Reaction: CO2 + Ca(OH)2 → CaCO3↓ + H2O
Calcium Bicarbonate is commonly removed from water by adding lime. The chemicals combine to form water and calcium carbonate which will precipitate out because it is insoluble.
Reaction: Ca(HCO3)2 + Ca(OH)2 → 2CaCO3↓ + 2H2O
Magnesium bicarbonate reacts with lime to form magnesium carbonate. Keep in mind that magnesium carbonate is soluble. You need to add more lime to convert the magnesium to magnesium hydroxide, which is insoluble and will settle out. Magnesium precipitation requires a pH of about 11.0 to 11.3 (caused by adding more lime)
Reaction: Mg(HCO3)2 + Ca(OH)2 → MgCO3 + 2H2O &
MgCO3 + Ca(OH)2 → Mg(OH)2↓+CaCO3↓
If there is magnesium sulfate in the water, you will need two reactions to remove it. Magnesium sulfate reacts with lime to for calcium Sulfate and magnesium hydroxide. The calcium sulfate does not precipitate out, so see the next reaction.
Reaction: MgSO4 + Ca(OH)2 → CaSO4 + Mg(OH)2↓
If the hardness causing chemical is Calcium sulfate, you can add soda ash to form calcium carbonate, which is insoluble, and sodium sulfate, which doesn't contribute to hardness.
Reaction: CaSO4 + Na2CO3 → Na2SO4 + CaCO3↓
Practical Limit of Lime-Soda Ash precipitation are 30 mg/l of calcium as CaCO3 and 10 mg/l of Mg(OH)2 expressed as CaCO3. The following flow chart outlines the various reactions that occur in the water.
Determining How much Chemicals to Add to the Water
How much Lime to add to a water supply:
1) Convert all concentrations of constituents that will react with lime in the water to mg/meq. (The table below will help you).
2) The sum of the mg/meq values is the required amount of lime that you need for the reaction.
3) Convert this value back to mg/l and then to lb/MG to see how many lbs of lime per million gallons of water you need. Multiply mg/l by 8.34 to get lb/MG.
How much Soda Ash to add to a water supply:
1) Convert all concentrations of constituents that will react with soda ash in the water to mg/meq (this will be Magnesium sulfate and/or Calcium sulfate).
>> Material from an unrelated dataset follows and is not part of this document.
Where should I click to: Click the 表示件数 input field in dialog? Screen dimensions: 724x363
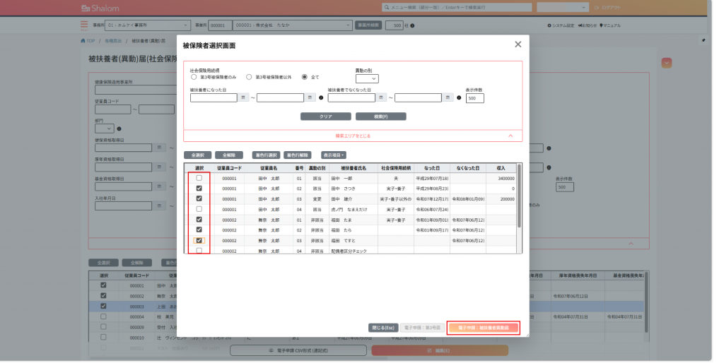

2) The sum of the mg/meq values is the required amount of soda ash that you need for the reaction.
3) Convert this value back to mg/l and then to lb/MG to see how many lbs of Soda ash per million gallons of water you need. Multiply mg/l by 8.34 to get lb/MG.
American Water Works Association, and American Society of Civil Engineers. Water Treatment Plant Design. Ed. Edward E. Baruth. Fourth ed. New York: McGraw-Hill Handbooks, 2005.
Corbit, Robert A. Standard Handbook of Environmental Engineering. Second ed. New York: McGraw-Hill Handbooks, 1999.
Perry, Robert H., Don W. Green, and James O. Maloney. Perry's Chemical Engineers Handbook. Seventh ed. New York: McGraw-Hill 1997.
TSC's Water Treatment Engineering Team. Lime Softening. US Department of the Interior, Bureau of Reclamation. September 2009.